WHAT TO DO: Go through the records and extract every line with the word "resolution".

┌─ RECORDED INFORMATION

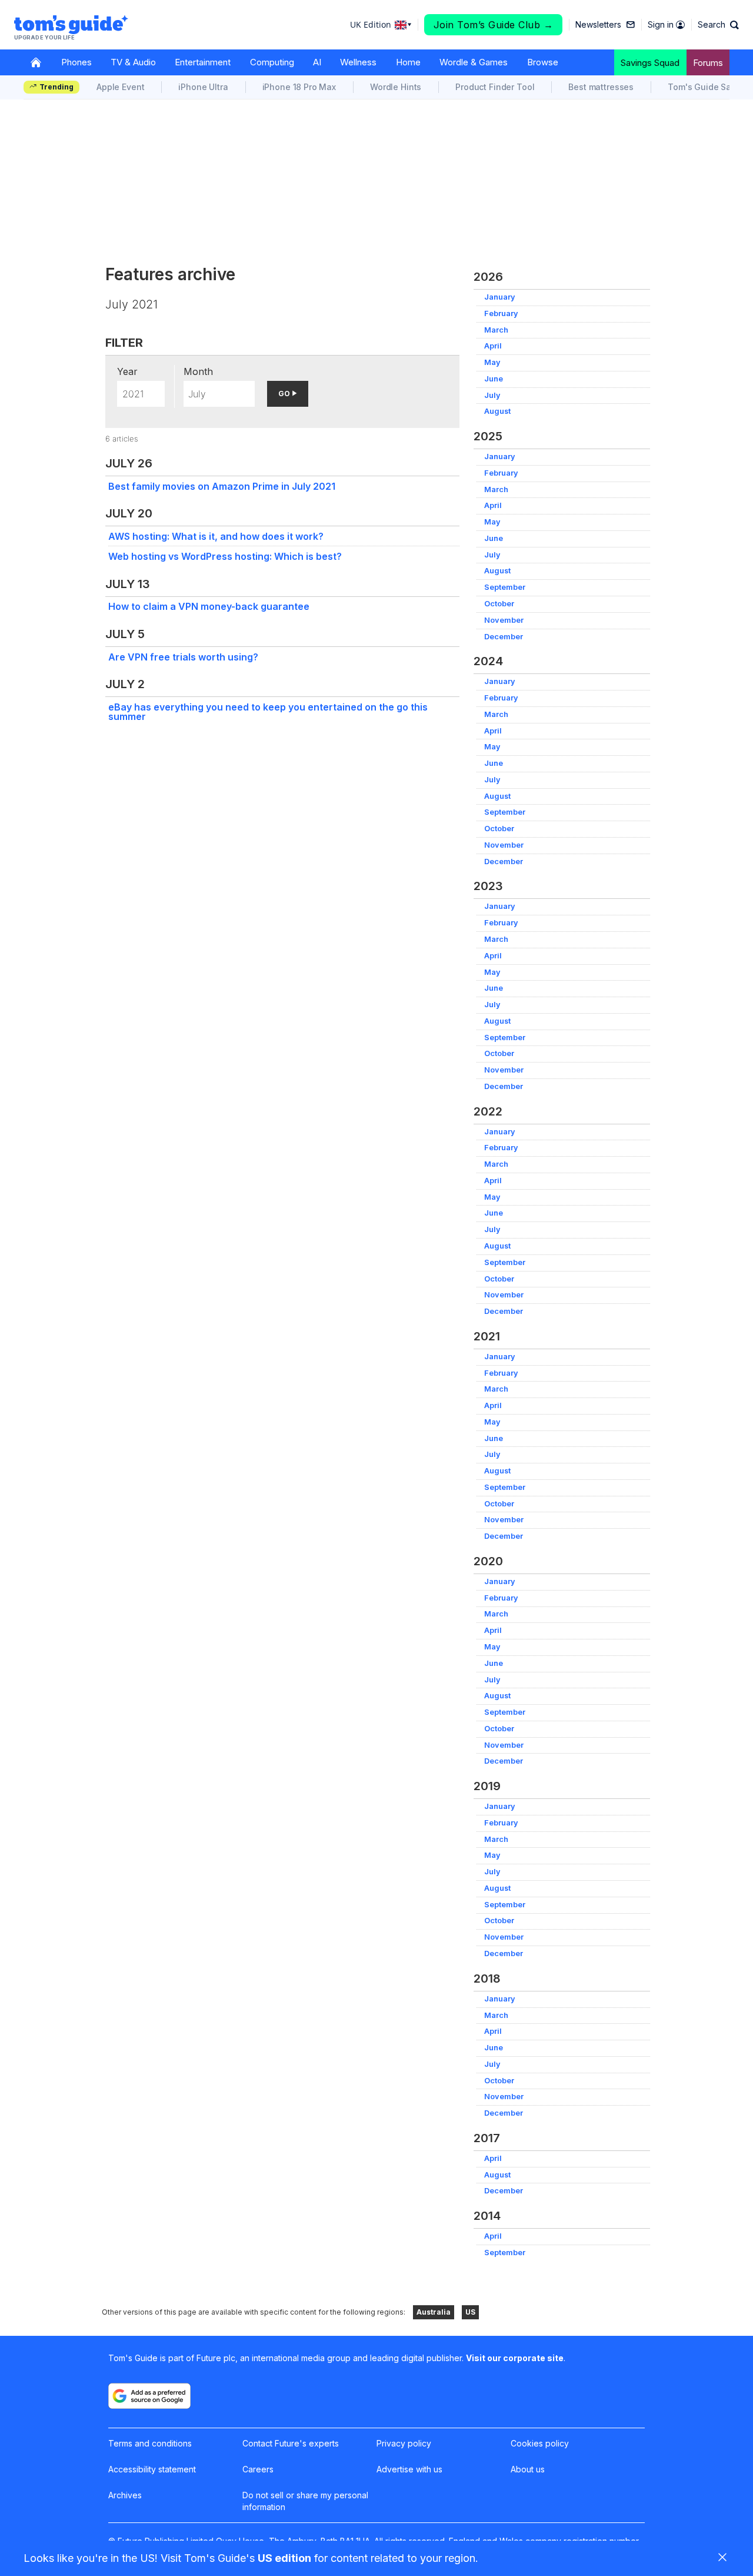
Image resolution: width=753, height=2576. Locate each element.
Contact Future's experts (290, 2443)
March (496, 330)
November (504, 620)
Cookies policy (540, 2443)
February (501, 313)
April (493, 345)
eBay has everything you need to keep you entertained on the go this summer (268, 711)
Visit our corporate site (515, 2358)
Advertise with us (409, 2469)
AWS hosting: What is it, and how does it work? (216, 536)
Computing (272, 62)
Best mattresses (601, 87)
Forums (708, 62)
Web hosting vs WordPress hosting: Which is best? (225, 556)
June (493, 378)
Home (408, 62)
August (497, 411)
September (504, 587)
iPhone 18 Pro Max (299, 87)
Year (127, 371)
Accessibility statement (152, 2469)
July (492, 395)
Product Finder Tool (494, 87)
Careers (258, 2469)
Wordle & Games (473, 62)
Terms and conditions (150, 2443)
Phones (76, 62)
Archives (125, 2495)
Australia (434, 2312)
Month (198, 371)
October (499, 603)
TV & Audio (133, 62)
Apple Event (120, 87)
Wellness (358, 62)
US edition (284, 2558)
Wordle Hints (395, 87)
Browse (542, 62)
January (499, 297)
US (470, 2312)
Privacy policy (403, 2443)
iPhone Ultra (203, 87)
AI (317, 62)
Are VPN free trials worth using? (183, 657)
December (503, 636)
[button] (718, 25)
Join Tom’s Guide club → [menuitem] (494, 25)
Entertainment (203, 62)
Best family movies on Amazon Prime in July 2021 (221, 486)
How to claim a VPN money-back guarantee (208, 606)
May (492, 362)
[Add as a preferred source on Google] (149, 2396)
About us (528, 2469)
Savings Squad (650, 62)
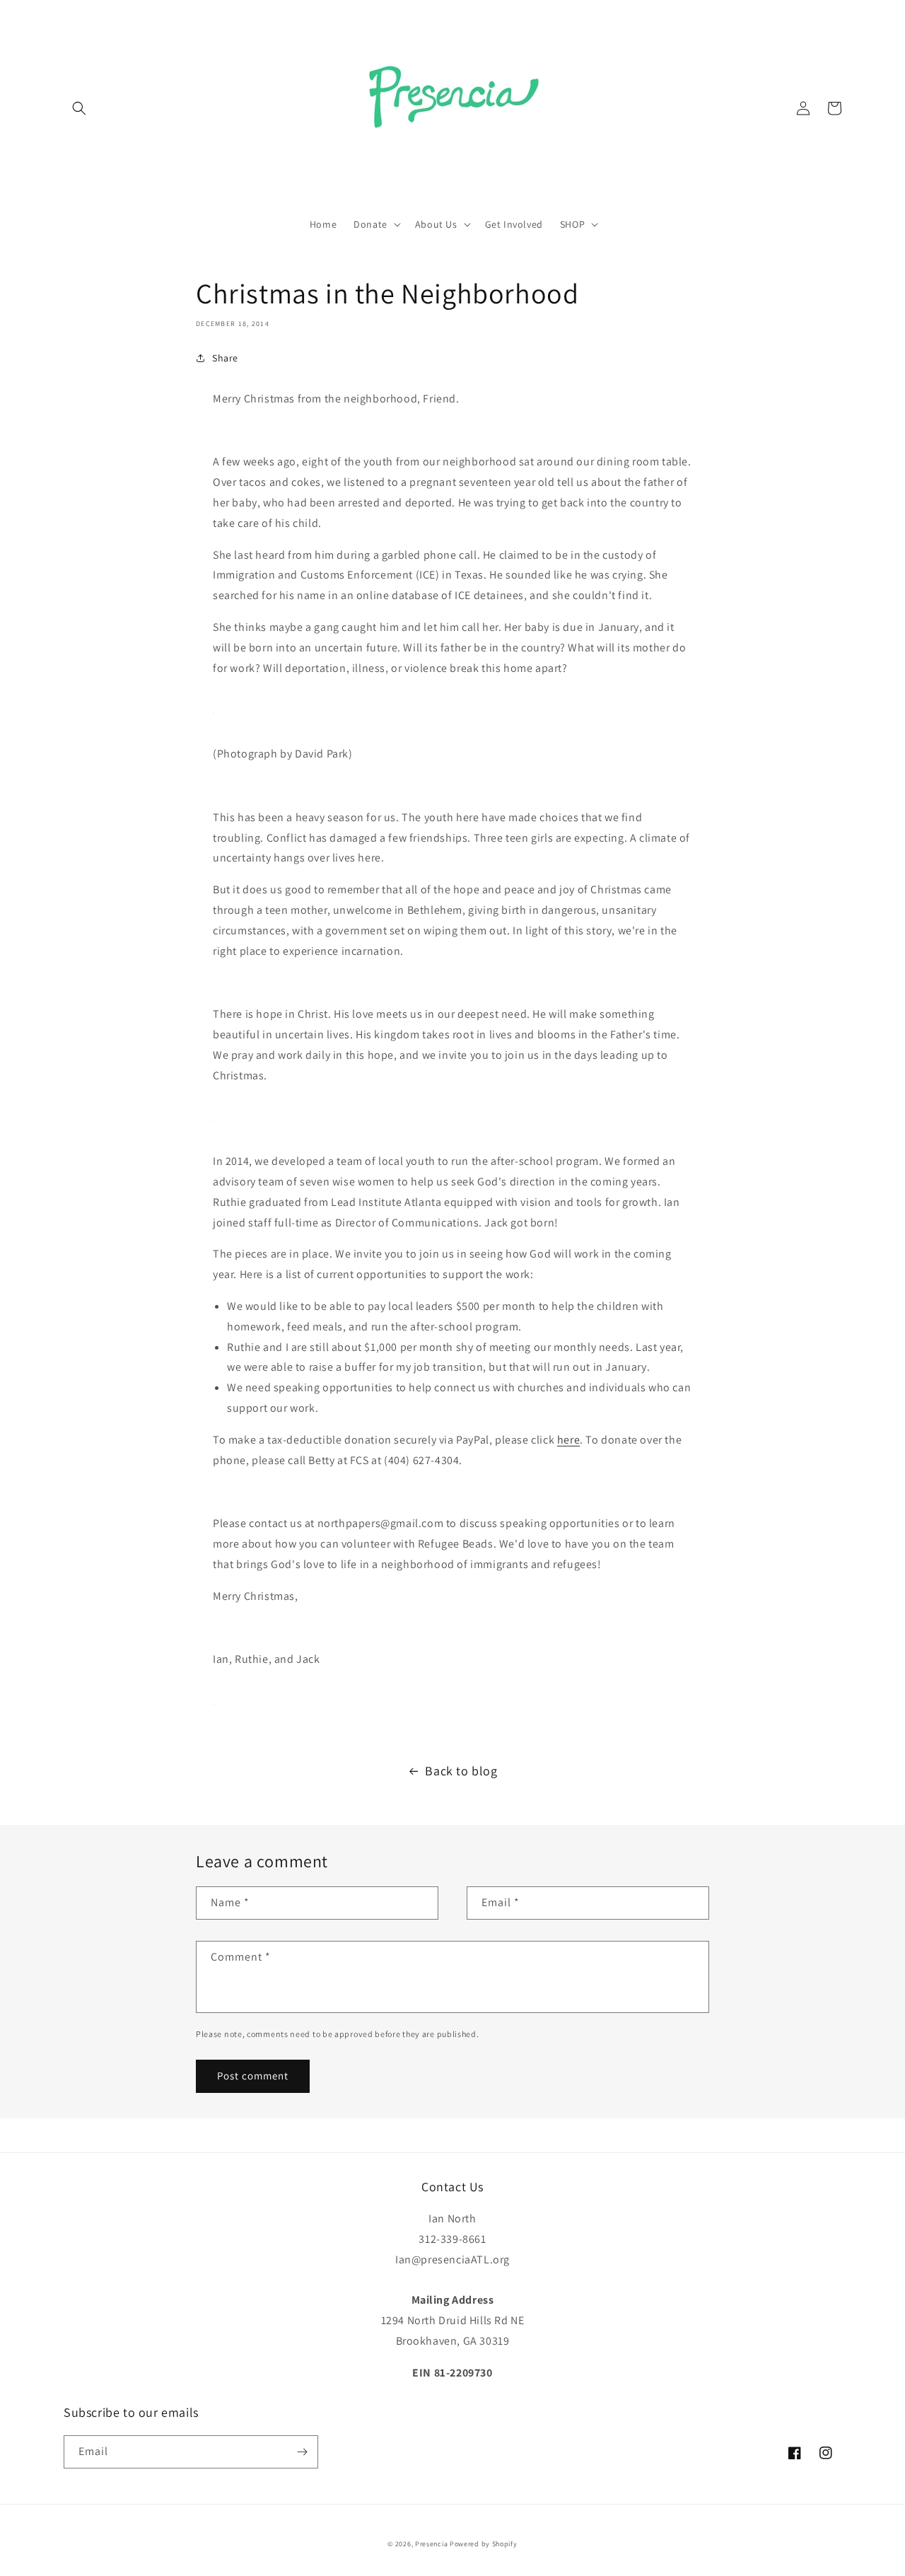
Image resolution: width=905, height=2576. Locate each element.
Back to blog (461, 1771)
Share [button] (225, 358)
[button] (79, 108)
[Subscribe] (301, 2451)
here (568, 1439)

└─

REPLY TO THE EXERCISE:
Image resolution: width=753, height=2576. Locate each element.
Image resolution: width=905, height=2576. Locate each element.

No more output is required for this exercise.